Si chiama "No place for sex trafficking" ed è una campagna del Governo olandese che mira proprio a cambiare l'atteggiamento di chi permette lo sfruttamento sessuale, a partire da bar e ristoranti dove vittime e clienti si incontrano. L'iniziativa si propone di permettere a coloro che gestiscono delle attività di riconoscere persone che abusano di minori. Negli alberghi, in particolare, i gestori possono prendere nota di una serie di atteggiamenti sospetti che potrebbero indicare la presenza di sfruttatori e vittime della tratta del sesso. Per esempio, è indicativo se più uomini entrano ed escono dalla stessa stanza con la conseguente richiesta di asciugamani e lenzuola extra. Tramite dei corsi di formazione, le strutture ottengono un certificato di responsabilità e chi ci lavora impara a riconoscere situazioni di potenziale rischio.

Dalla relazione nazionale sulla tratta di esseri umani nei Paesi Bassi, emerge che le vittime sono principalmente donne ma vengono sfruttati anche bambini, uomini e persone transgender.

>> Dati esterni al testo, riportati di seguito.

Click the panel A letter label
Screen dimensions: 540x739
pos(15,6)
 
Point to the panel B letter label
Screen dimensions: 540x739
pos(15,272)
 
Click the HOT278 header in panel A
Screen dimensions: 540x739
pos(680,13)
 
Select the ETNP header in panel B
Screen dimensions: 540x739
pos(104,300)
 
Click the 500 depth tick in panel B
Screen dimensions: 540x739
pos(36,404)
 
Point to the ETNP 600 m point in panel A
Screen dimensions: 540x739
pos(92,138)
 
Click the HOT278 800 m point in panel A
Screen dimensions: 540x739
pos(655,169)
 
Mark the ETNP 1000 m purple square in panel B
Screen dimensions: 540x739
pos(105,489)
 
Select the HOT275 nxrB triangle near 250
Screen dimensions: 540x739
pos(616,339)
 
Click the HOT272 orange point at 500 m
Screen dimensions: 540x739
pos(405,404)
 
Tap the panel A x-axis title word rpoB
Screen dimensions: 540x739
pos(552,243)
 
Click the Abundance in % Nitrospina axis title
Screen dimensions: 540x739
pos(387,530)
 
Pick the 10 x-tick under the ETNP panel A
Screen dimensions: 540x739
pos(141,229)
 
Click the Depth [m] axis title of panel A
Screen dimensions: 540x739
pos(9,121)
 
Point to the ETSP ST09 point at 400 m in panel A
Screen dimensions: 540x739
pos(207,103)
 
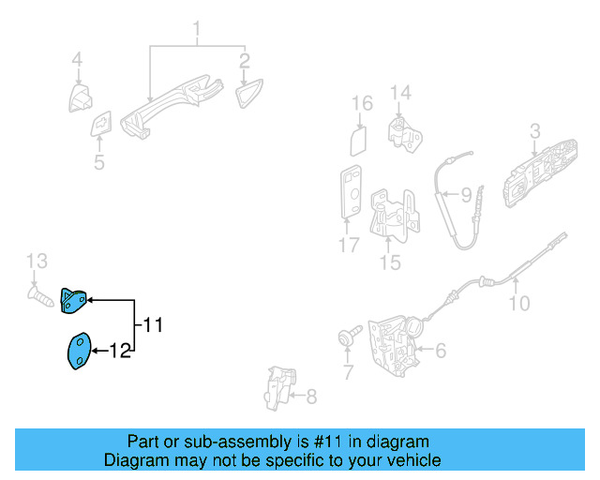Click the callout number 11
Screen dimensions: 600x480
tap(153, 325)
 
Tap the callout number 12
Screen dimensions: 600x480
tap(120, 351)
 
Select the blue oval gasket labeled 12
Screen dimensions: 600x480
tap(80, 351)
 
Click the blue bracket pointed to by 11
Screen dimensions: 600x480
tap(73, 301)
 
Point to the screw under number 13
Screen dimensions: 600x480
tap(40, 297)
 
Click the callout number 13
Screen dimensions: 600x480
tap(37, 261)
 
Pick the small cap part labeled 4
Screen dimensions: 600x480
tap(80, 98)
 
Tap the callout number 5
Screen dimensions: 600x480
tap(99, 162)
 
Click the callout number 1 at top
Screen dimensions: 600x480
tap(197, 29)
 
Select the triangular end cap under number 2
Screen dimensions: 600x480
tap(248, 93)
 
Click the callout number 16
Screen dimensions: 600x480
tap(362, 103)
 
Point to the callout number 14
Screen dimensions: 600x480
tap(400, 93)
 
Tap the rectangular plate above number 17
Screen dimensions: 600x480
tap(351, 192)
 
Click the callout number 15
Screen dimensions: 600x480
tap(390, 262)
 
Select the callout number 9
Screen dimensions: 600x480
tap(466, 195)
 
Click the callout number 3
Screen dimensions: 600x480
tap(535, 131)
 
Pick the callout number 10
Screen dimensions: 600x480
tap(519, 303)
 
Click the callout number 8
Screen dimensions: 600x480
tap(311, 397)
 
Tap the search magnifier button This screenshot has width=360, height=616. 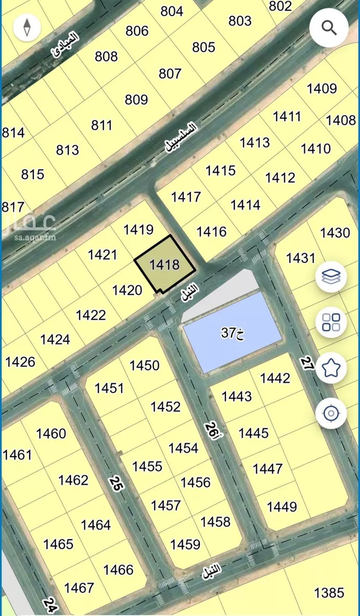(x=329, y=28)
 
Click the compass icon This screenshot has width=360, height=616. (x=27, y=27)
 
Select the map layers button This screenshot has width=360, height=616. (x=331, y=277)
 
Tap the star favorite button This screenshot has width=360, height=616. (x=331, y=368)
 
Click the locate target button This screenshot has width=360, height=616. (x=331, y=413)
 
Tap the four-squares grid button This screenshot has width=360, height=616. (x=331, y=322)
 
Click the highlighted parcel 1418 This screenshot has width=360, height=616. (x=165, y=265)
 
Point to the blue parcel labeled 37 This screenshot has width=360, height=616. (x=233, y=332)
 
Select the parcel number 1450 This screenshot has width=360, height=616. (x=144, y=365)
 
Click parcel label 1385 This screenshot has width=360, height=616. (x=329, y=592)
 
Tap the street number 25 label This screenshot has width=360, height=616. (x=116, y=483)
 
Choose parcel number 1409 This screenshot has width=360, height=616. (x=322, y=88)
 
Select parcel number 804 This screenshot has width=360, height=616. (x=172, y=11)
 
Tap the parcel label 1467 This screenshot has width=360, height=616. (x=79, y=588)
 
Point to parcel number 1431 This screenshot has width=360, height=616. (x=301, y=258)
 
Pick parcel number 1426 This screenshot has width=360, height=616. (x=20, y=362)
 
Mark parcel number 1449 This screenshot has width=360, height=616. (x=282, y=507)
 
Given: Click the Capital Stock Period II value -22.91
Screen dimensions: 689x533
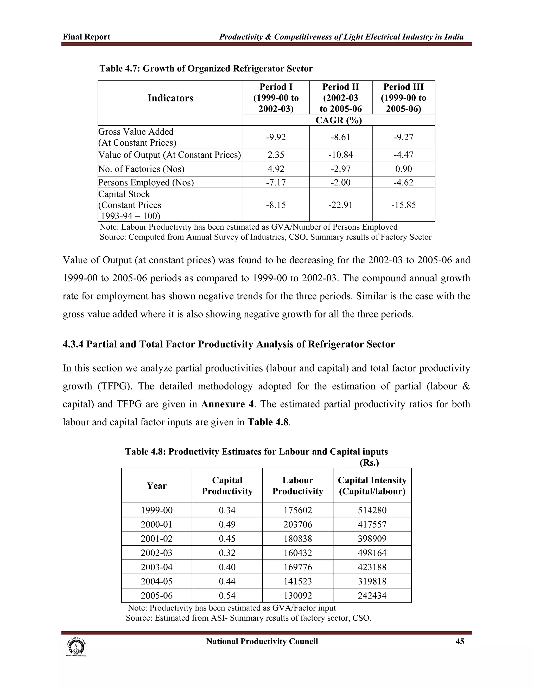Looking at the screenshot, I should tap(340, 205).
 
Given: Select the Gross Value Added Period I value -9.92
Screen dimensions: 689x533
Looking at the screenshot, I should tap(276, 137).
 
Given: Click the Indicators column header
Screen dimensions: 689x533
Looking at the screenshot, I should tap(170, 98).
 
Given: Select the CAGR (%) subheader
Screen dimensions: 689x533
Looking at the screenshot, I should tap(339, 120).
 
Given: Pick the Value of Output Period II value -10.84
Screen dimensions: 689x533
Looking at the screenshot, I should tap(340, 155).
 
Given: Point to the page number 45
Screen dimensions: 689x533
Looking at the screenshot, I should tap(460, 641).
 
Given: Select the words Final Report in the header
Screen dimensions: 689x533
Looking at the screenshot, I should tap(86, 37).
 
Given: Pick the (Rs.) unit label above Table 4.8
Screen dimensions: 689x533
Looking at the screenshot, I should tap(369, 463).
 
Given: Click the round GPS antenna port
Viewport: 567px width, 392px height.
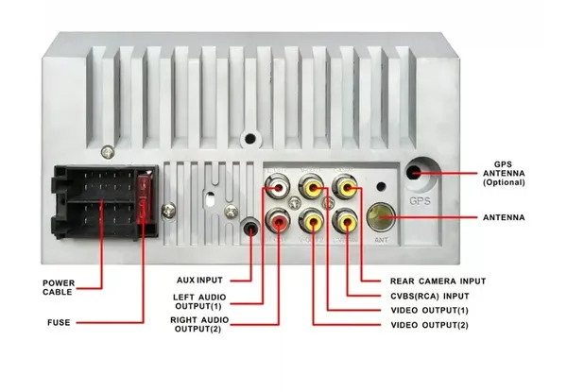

Nel mondo si stima che un ragazzo su cinque e una ragazza su due siano vittime di una forma di violenza sessuale fisica. Ogni anno sono circa 3.000 le vittime olandesi di sfruttamento sessuale, 1.300 sono minori. "La legalizzazione della prostituzione crea un ambiente sicuro per chi sceglie liberamente di esercitare la professione" – si legge nella nota sull'iniziativa atta a sensibilizzare il Paese sul tema – "Tuttavia, la maggior parte delle lavoratrici del sesso è sfruttata da trafficanti o da organizzazioni criminali più grandi, che guadagnano enormi somme di denaro da queste violazioni dei diritti umani". Le autorità hanno dichiarato che molti manager del settore alberghiero si sono impegnati a partecipare al programma per sensibilizzare i propri dipendenti sul tema e offrire un luogo sicuro ai clienti. Il governo ha intenzione di ampliare la campagna a bar, discoteche, ristoranti e compagnie di taxi.